**Provided passage**
::::

November 18, 2016 GMT

This story appeared in the May 31, 1961, Houston Chronicle. The headlines and story are reprinted as they ran then.

Indianapolis ­- A.J. Foyt, a bold 26-year-old Texan whose confidence is matched only by his driving skill, today stands as king of the automobile racing world.

Tuesday in this speed shrine’s golden anniversary 500-mile race. Foyt drove brilliantly in powering his Bowes Seal Fast Special across the finish line 2.8 seconds ahead of Eddie Sachs.

Houstonian Foyt, who was the youngest driver in the Memorial Day spectacle, today says he expects to keep going another nine or 10 years before putting away the goggles for good while still a young man.

He’ll wait here to pick up the winner’s check which likely will run past $115,000 at tonight’s victory dinner. But he has plans no slackening in his heavy schedule of burning rubber on the asphalt tracks along the nation’s big car and sprint car circuit.

::::

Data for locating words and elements
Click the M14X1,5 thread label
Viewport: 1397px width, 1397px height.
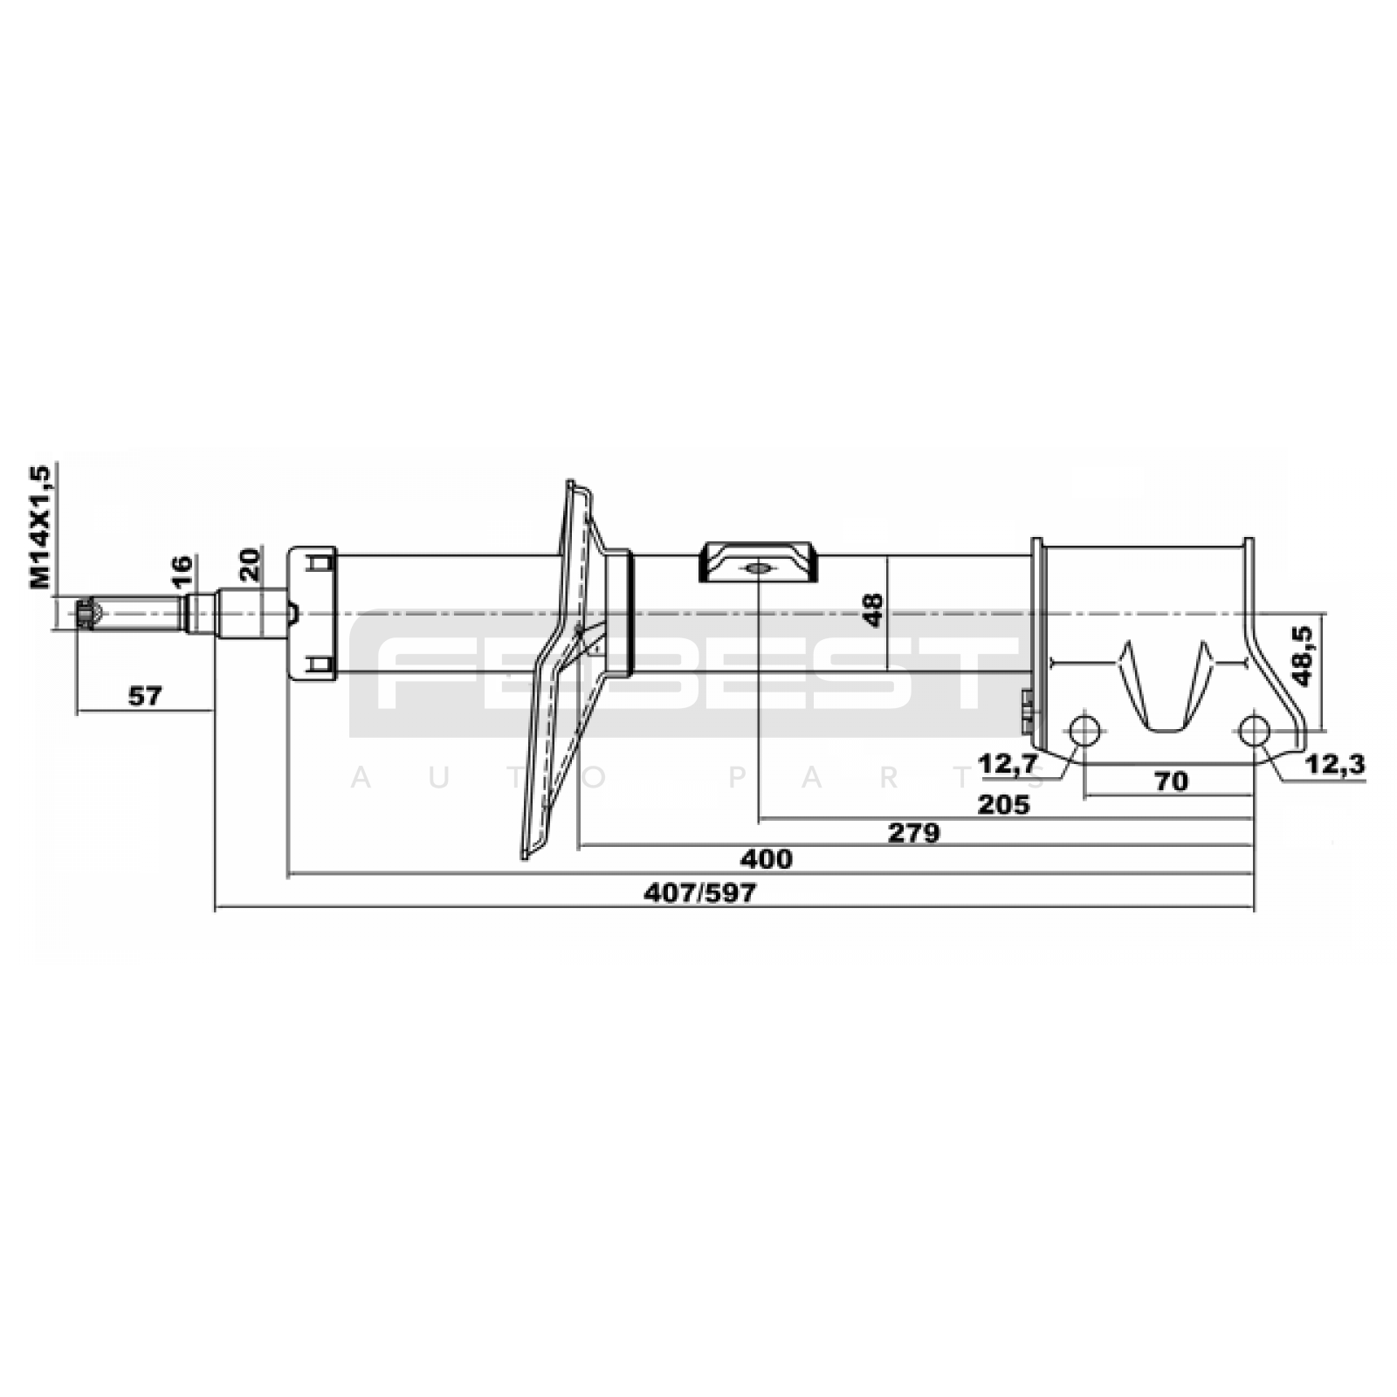pyautogui.click(x=41, y=526)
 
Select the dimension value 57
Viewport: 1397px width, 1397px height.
pyautogui.click(x=145, y=696)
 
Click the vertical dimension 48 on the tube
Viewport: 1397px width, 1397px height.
pyautogui.click(x=872, y=610)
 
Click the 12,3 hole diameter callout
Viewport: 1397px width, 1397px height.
pyautogui.click(x=1335, y=764)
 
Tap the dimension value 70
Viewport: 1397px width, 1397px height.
pyautogui.click(x=1171, y=781)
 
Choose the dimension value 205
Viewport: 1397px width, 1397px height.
pyautogui.click(x=1004, y=804)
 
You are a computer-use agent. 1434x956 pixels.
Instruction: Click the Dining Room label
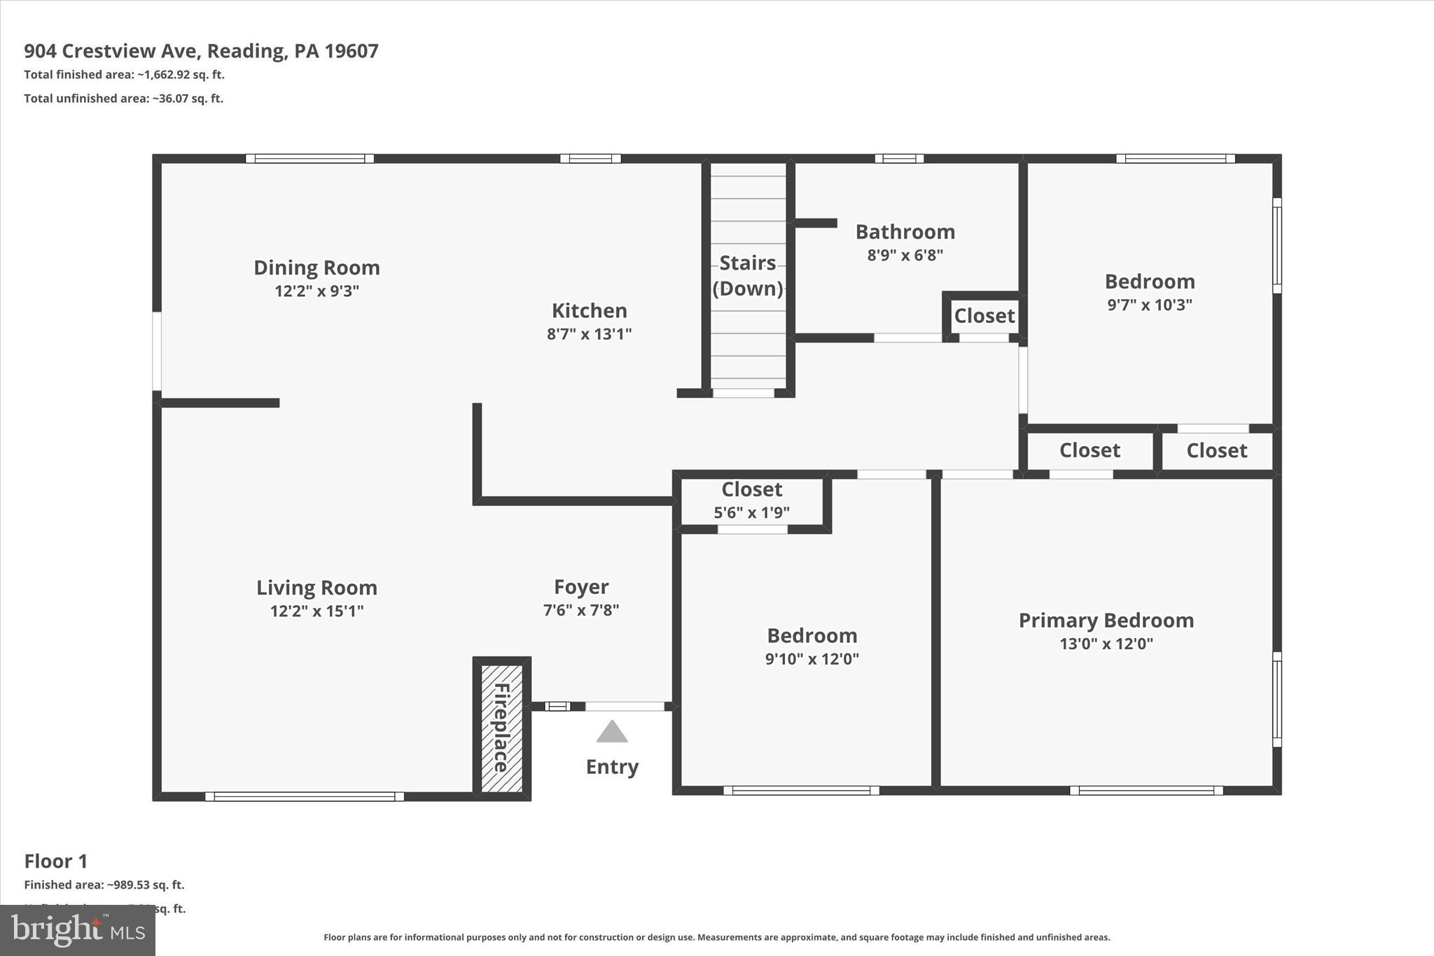316,268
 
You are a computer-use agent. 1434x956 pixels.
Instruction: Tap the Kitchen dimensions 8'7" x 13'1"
589,334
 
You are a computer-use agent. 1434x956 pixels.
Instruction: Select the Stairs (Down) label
747,275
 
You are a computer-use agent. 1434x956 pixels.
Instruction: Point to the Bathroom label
905,232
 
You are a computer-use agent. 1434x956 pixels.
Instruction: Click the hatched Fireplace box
501,728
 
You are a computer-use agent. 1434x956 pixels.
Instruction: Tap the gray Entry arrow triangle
612,733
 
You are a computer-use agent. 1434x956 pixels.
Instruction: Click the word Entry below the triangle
612,767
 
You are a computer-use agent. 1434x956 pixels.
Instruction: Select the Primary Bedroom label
1106,621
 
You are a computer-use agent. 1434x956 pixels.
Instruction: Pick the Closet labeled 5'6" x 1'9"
751,500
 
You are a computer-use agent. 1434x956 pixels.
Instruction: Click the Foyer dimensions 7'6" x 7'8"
580,611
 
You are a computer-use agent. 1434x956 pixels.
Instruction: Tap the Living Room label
316,588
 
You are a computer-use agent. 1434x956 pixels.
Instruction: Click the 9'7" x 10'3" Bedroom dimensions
1149,305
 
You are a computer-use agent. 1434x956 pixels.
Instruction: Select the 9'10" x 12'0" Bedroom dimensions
812,659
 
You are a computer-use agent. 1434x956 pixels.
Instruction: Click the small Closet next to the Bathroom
984,316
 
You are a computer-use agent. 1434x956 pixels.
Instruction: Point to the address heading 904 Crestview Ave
201,51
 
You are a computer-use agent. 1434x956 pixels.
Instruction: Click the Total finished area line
124,75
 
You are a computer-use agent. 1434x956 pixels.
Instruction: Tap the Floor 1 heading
56,861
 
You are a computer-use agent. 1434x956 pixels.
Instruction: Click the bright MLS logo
78,930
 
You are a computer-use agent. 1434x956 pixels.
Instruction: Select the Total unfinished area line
123,99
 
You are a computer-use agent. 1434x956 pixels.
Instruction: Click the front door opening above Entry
624,706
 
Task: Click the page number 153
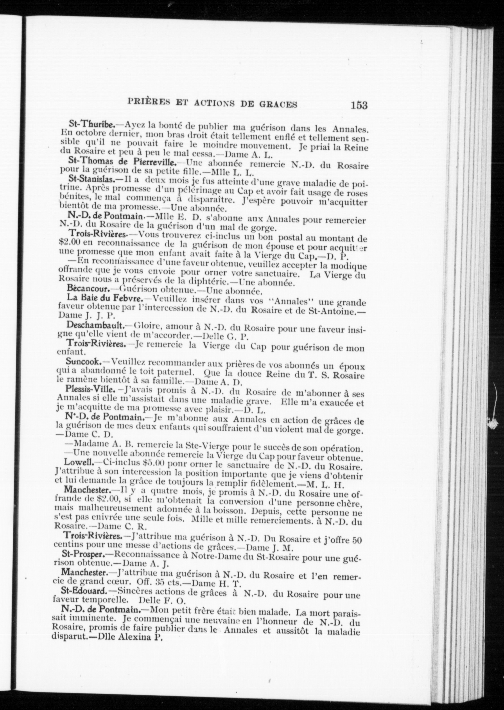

::::

**Aim**
Extract the full 1961 Houston Chronicle story about A.J. Foyt's Indianapolis win, shown above the data, and reproduce all of it word for word.

**Task solution**
November 18, 2016 GMT

This story appeared in the May 31, 1961, Houston Chronicle. The headlines and story are reprinted as they ran then.

Indianapolis ­- A.J. Foyt, a bold 26-year-old Texan whose confidence is matched only by his driving skill, today stands as king of the automobile racing world.

Tuesday in this speed shrine’s golden anniversary 500-mile race. Foyt drove brilliantly in powering his Bowes Seal Fast Special across the finish line 2.8 seconds ahead of Eddie Sachs.

Houstonian Foyt, who was the youngest driver in the Memorial Day spectacle, today says he expects to keep going another nine or 10 years before putting away the goggles for good while still a young man.

He’ll wait here to pick up the winner’s check which likely will run past $115,000 at tonight’s victory dinner. But he has plans no slackening in his heavy schedule of burning rubber on the asphalt tracks along the nation’s big car and sprint car circuit.